Hadoop

My boss has been encouraging me to learn some new technologies related to my interest in database development. He mentioned that Hadoop may be such a candidate. Hadoop is a set of open source utilities. They are used to solve problems with a massive amount of data and computation. They rely on distributed storage implemented by HDFS.

The programming model used by Hadoop is MapReduce. Data files are split into large blocks. These blacks are distributed across nodes. Code is also transferred to these nodes. Data is processed in parallel. The result is faster than conventional computing, even faster than mainframes. One of the biggest users of the tech is Yahoo for their search.
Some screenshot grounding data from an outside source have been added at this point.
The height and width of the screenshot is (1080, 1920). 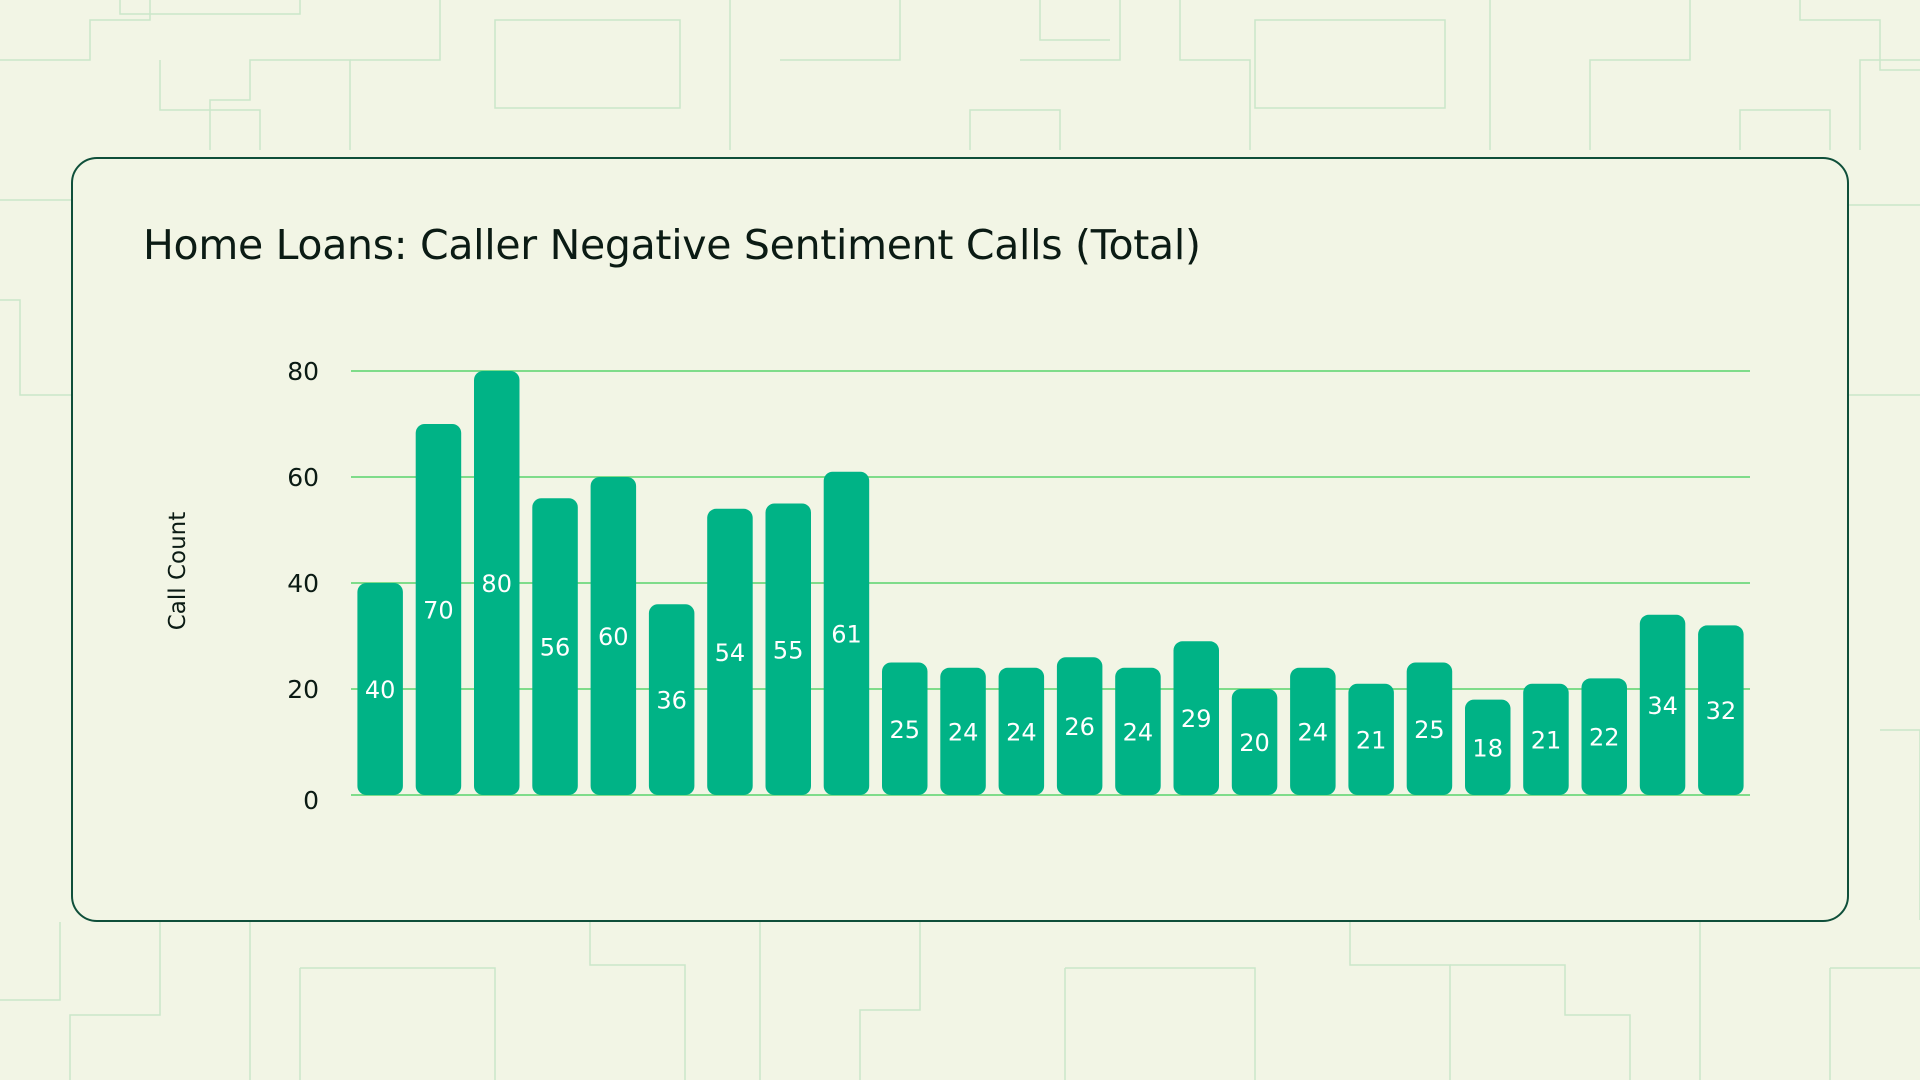 I want to click on y-axis-title: Call Count, so click(x=178, y=572).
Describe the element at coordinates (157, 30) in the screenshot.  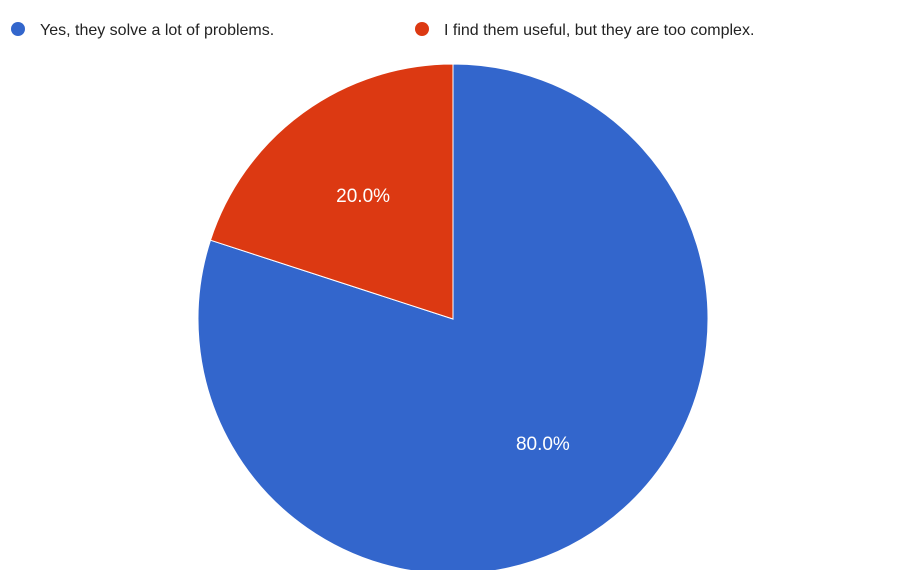
I see `legend-label-1: Yes, they solve a lot of problems.` at that location.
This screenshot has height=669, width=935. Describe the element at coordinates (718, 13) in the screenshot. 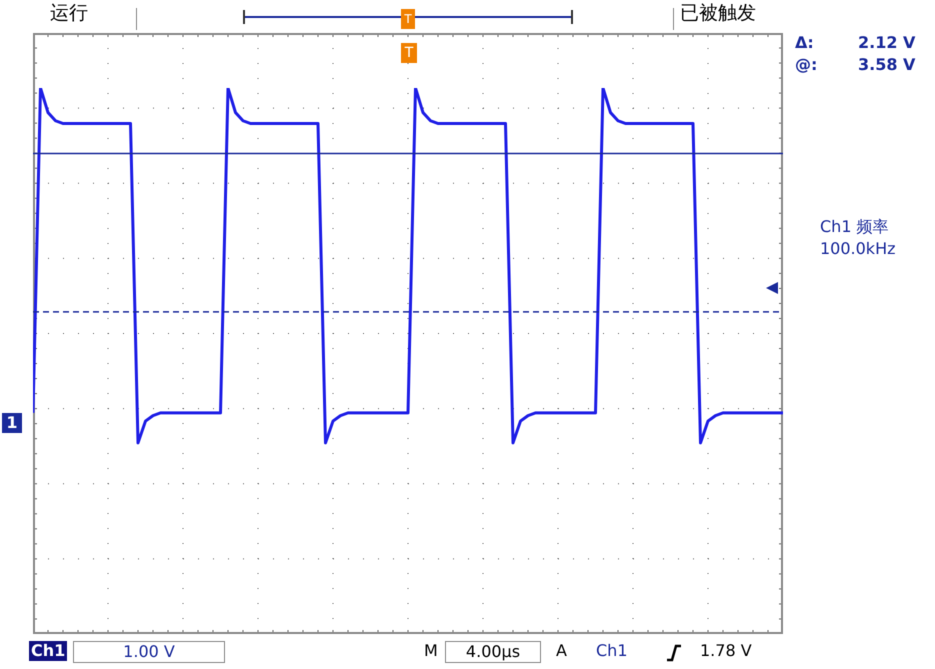

I see `text: 已被触发` at that location.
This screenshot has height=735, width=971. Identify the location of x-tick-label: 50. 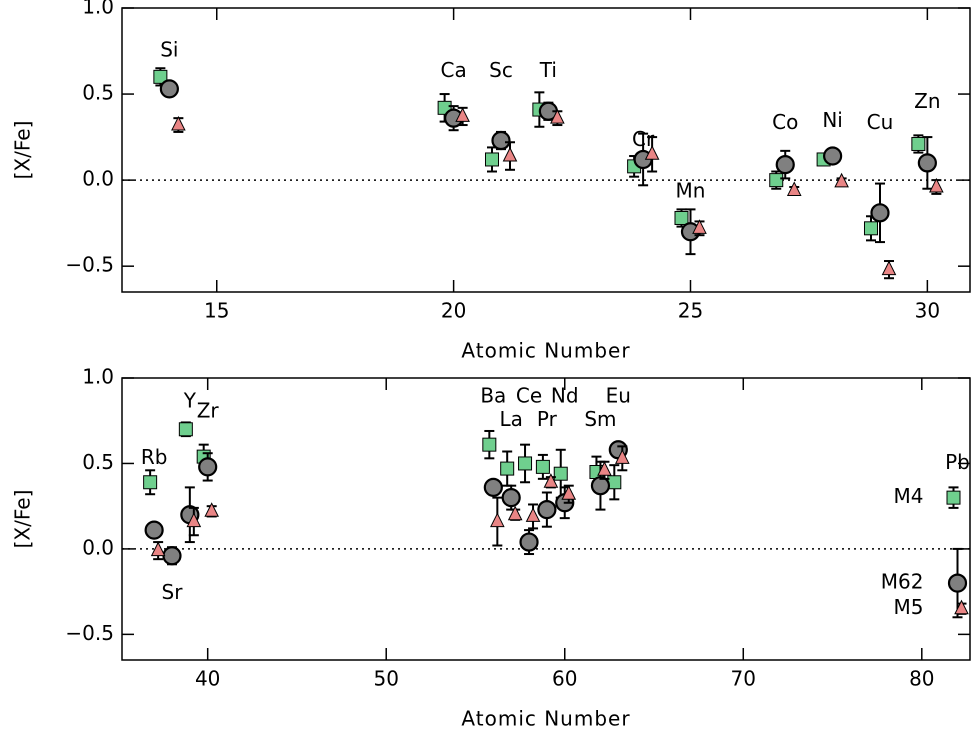
(386, 679).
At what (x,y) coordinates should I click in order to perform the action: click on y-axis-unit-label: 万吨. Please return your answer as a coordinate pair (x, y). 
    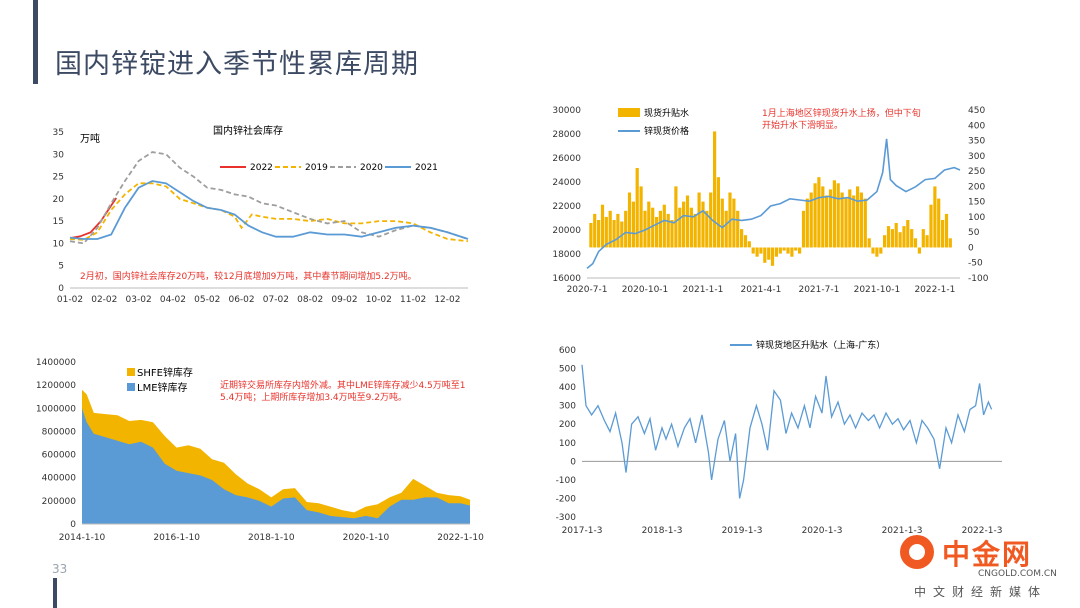
    Looking at the image, I should click on (90, 138).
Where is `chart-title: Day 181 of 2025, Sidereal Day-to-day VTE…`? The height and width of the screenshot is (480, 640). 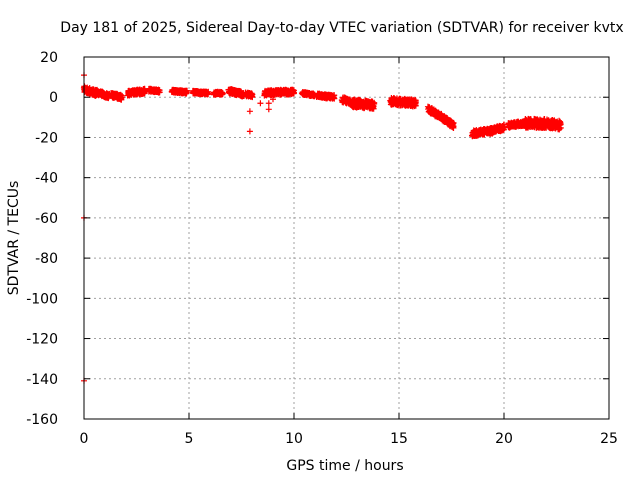 chart-title: Day 181 of 2025, Sidereal Day-to-day VTE… is located at coordinates (342, 28).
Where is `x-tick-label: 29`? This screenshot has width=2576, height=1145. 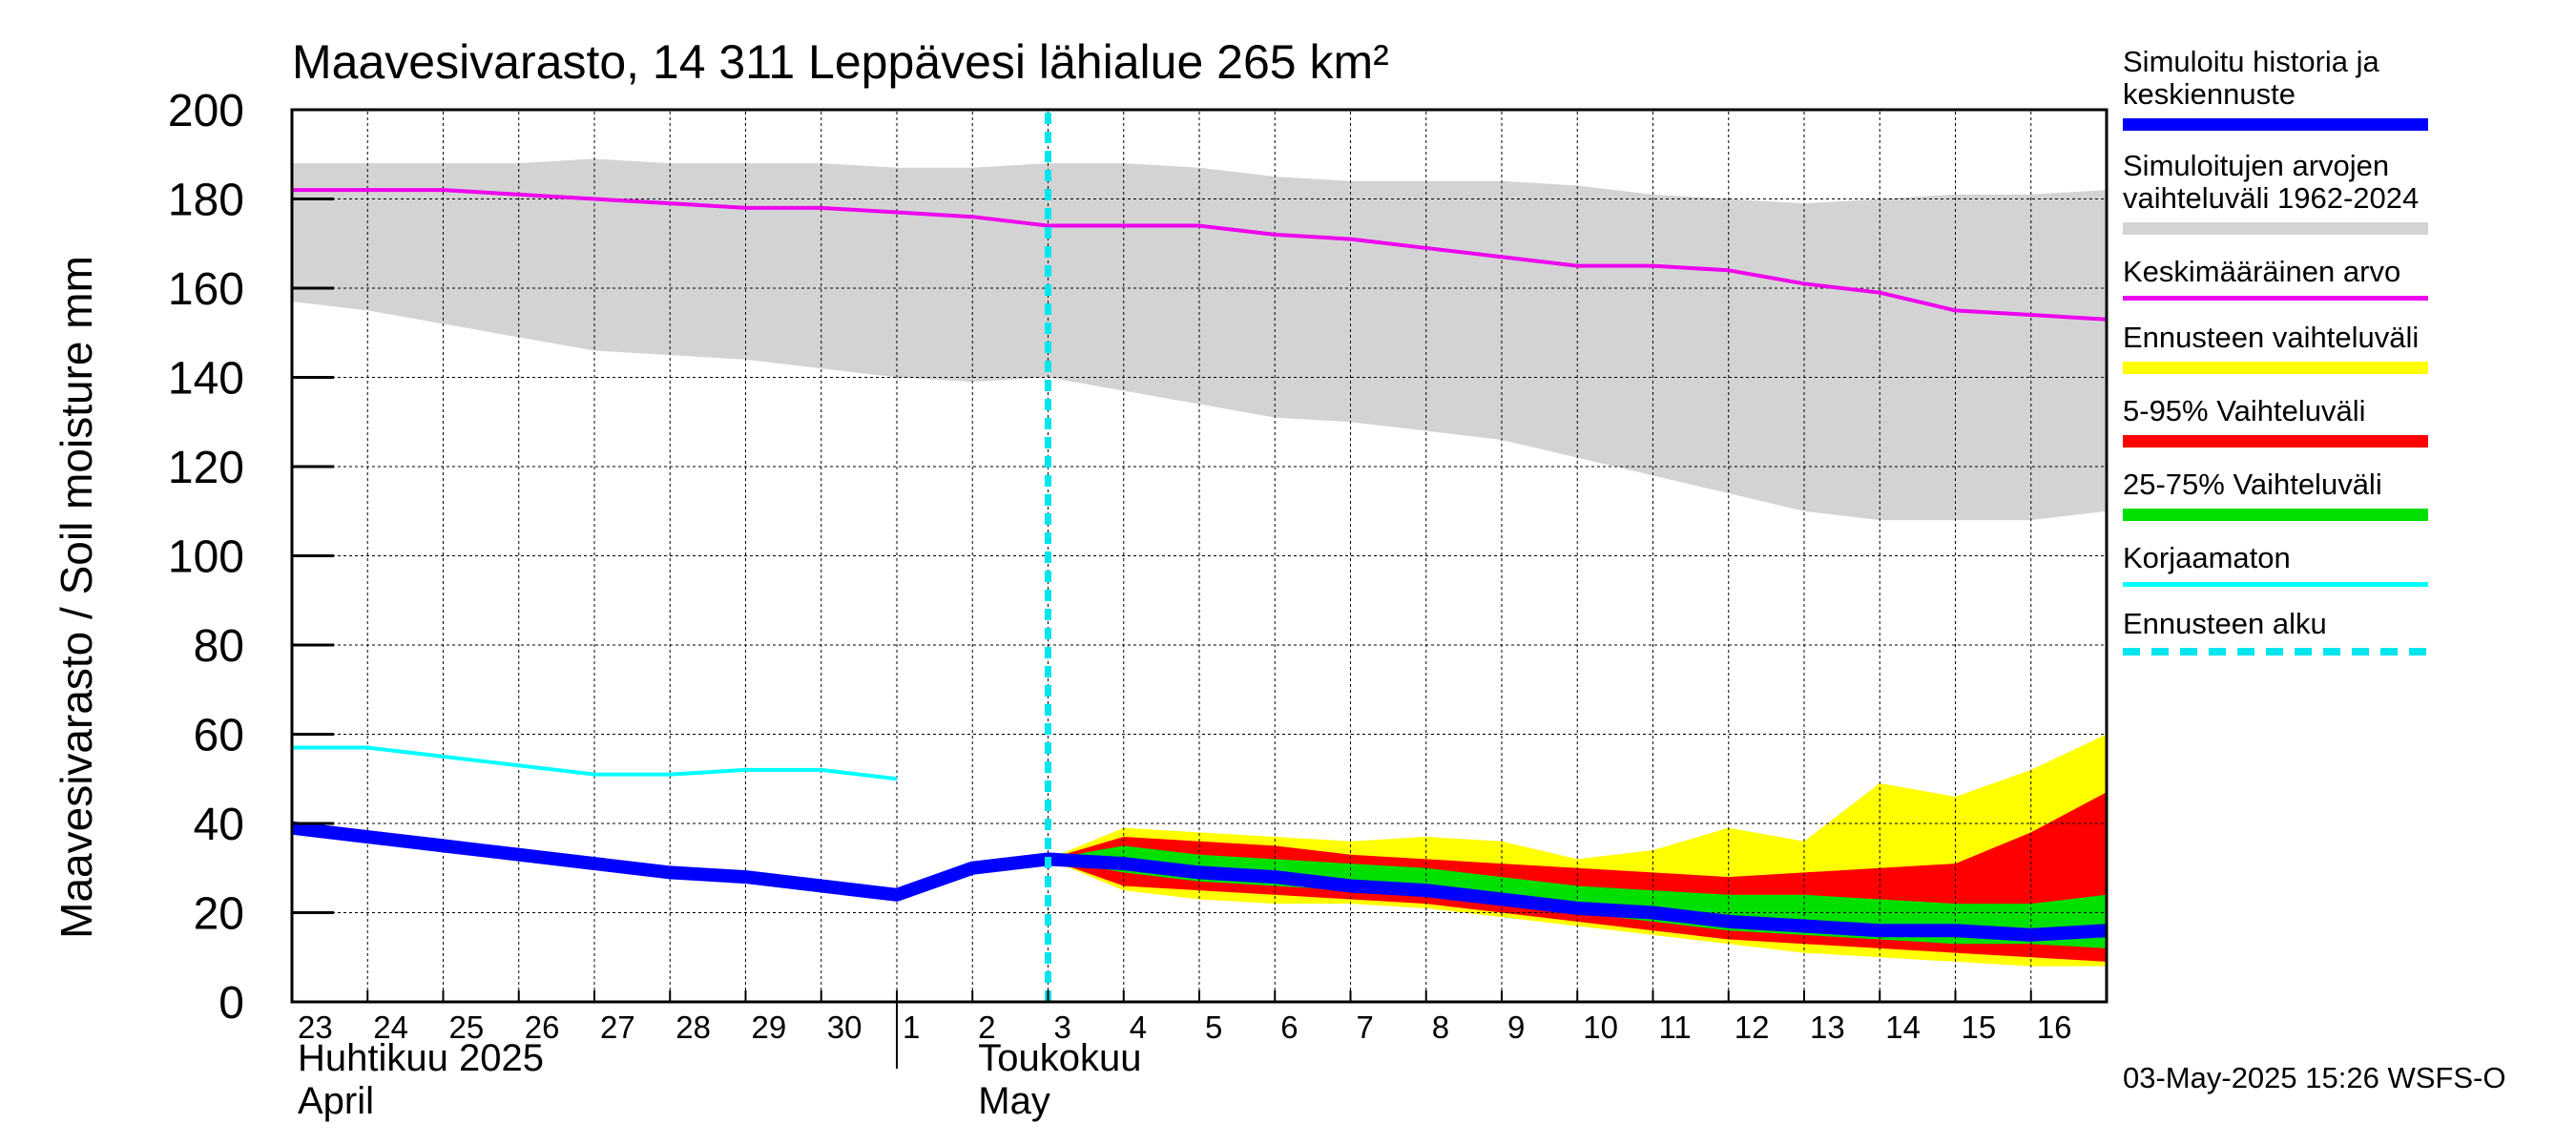
x-tick-label: 29 is located at coordinates (769, 1028).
Hadoop is mainly written in Java. Some of it is in C. And there are some shell scripts involved. You access it through a Java API. However any programming language can use it via the Thift API or some other third party library. It does require the JRE. Files can be in the gigabyte or terabyte size. It does not require a RAID and data replication is built in. Usage is for immutable files. Concurrent write is not supported.

HDFS is a distributed, scalable, and portable file system. It is also written in Java. It acts like a data store. It is not POSIX compliant (which helps it achieve great speed). It also has a Java API. There are also shell commands that can interact with it.

Apache has many packages that go atop Hadoop. These include Pig, Hive, HBase, Spark, and Ooozie.